» Text

-.-.-

Ed McMahon and I first met when I was featured on the Johnny Carson Show after I won Miss Chinatown USA. I was dressed in a qi pao or cheongsam, which is a Mandarin gown, which after the Shanghainese got their hands on it, became a body-hugging number with high slits and high tight mandarin collar. You can't eat, sit or talk in it. If you do sit, the two super high side slits creep all the way up your thighs and settle at your hips. To make the gown look right, you must stand erect with shoulders and chest out. Men were undoubtedly behind the design of this "traditional" Chinese gown.

The dress I wore for taping at the Burbank studios was a silvery gold number that my mother and I designed and had made in Hong Kong. It didn't turn out exactly as we would have liked. The gold spangled trim looked a bit like a tacky Miami Beach palm tree during a monsoon. Nevertheless, my mother and my first foray into designing a beauty pageant dress would have to be surmounted, with….you guessed it….standing straight with shoulders back and chest out.

When I was introduced and waved to the studio audience, mid-western born Johnny quipped, "We didn't have girls like that where I come from!" Then, Ed made that wonderfully famous chuckle.

Later, I went on to compete as the Spokesmodel contestant for the weekly TV show called "Star Search" where Ed was the Host. As Spokesmodels (this moniker was coined first here), we were allowed to select any gown we wanted to appear on the show. The racks were heavy with the finest, brightest, Vegas-esqe, Vargus-esque selections. There is something to be said for picking a gown that is too, too much. My competition grabbed the heaviest, most expensive and most elaborate beaded dress out of my grasp. I thought I had been had. But when she appeared on stage in it, she looked like a very full Christmas tree. The last dress hanging on the racks was this (relatively!) simple red dress that I ended up wearing when I won as Grand Champion. I called it my "Hyundai" dress. It cost about as much as a car and it also had to be returned.

Ed was generous with his time; he would laugh and talk with me and the other contestants back stage during the 6 weeks of filming Star Search. His wife and baby were beautiful and we all found him to be the sweetest man.  After I won the contest, he gave me a big bear hug and told me how proud he was. Flash forward to the Academy Awards when I saw him two years later, he told me that I was his favorite Spokesmodel. He might have told all the winners that. But he sure knew how to make someone feel special.

He died today at the age of 86 and I will always have the fondest memories of him.

-.-.-

» Excerpted records

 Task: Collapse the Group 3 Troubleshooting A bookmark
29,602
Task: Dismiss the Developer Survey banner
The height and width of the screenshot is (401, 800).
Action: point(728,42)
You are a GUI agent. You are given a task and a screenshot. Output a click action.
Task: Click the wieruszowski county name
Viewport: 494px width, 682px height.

-.-.-

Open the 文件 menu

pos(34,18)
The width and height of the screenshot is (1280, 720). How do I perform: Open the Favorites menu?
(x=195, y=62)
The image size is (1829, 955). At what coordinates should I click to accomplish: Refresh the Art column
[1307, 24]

-.-.-

» Goal of the exercise
Can you write out the passage from the Ed McMahon remembrance above word for word, starting with "When I was introduced" and going on through "wonderfully famous chuckle."?

» Task response
When I was introduced and waved to the studio audience, mid-western born Johnny quipped, "We didn't have girls like that where I come from!" Then, Ed made that wonderfully famous chuckle.